Ao negar o recurso da defesa, o relator destacou que o processo reúne provas documentais, imagens de câmeras e depoimentos consistentes, entre eles o da esposa da vítima, que presenciou o crime e descreveu detalhadamente a dinâmica dos fatos.
Segundo os autos, o desentendimento começou quando o acusado pediu cerveja e a vítima informou que a bebida havia acabado. Após a discussão, o homem deixou o local, afirmando que voltaria. Cerca de 30 minutos depois, retornou em uma motocicleta, armado, surpreendeu a vítima e efetuou diversos disparos.

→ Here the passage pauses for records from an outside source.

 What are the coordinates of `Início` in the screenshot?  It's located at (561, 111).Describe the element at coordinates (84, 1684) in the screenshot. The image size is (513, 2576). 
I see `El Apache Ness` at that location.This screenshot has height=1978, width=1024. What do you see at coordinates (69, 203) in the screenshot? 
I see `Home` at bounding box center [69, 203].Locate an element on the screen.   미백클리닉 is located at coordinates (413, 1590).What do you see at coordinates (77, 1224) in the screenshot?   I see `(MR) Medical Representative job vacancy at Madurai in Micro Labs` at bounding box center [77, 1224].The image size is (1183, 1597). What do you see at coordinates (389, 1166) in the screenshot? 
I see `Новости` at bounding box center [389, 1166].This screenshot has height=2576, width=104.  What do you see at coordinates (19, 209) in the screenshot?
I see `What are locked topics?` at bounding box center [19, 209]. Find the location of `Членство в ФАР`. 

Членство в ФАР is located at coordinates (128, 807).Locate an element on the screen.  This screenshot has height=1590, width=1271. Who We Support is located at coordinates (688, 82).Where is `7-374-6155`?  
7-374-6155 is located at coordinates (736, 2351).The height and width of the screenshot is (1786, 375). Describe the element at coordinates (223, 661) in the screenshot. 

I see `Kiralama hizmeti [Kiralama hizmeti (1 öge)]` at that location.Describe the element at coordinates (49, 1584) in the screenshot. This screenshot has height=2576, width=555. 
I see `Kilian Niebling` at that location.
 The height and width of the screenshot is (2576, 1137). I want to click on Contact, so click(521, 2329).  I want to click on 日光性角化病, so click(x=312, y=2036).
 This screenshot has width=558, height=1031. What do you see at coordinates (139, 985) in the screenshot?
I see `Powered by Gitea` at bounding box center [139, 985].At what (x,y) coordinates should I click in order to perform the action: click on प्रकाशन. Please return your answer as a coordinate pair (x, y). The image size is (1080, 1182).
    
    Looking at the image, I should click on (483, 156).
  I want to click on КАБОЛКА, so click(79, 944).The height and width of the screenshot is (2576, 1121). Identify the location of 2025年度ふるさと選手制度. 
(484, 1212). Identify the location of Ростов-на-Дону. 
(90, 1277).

A investigação aponta que não havia relação de inimizade entre os envolvidos e que o crime teria sido motivado por uma discussão banal. O processo também registra que o acusado já respondeu anteriormente por lesão corporal decorrente de tentativa de homicídio.
O relator afastou, nesta fase processual, a tese de legítima defesa, por entender que não há elementos suficientes para seu reconhecimento. Conforme o voto, caberá ao Conselho de Sentença analisar as circunstâncias do caso e decidir sobre a responsabilidade do acusado.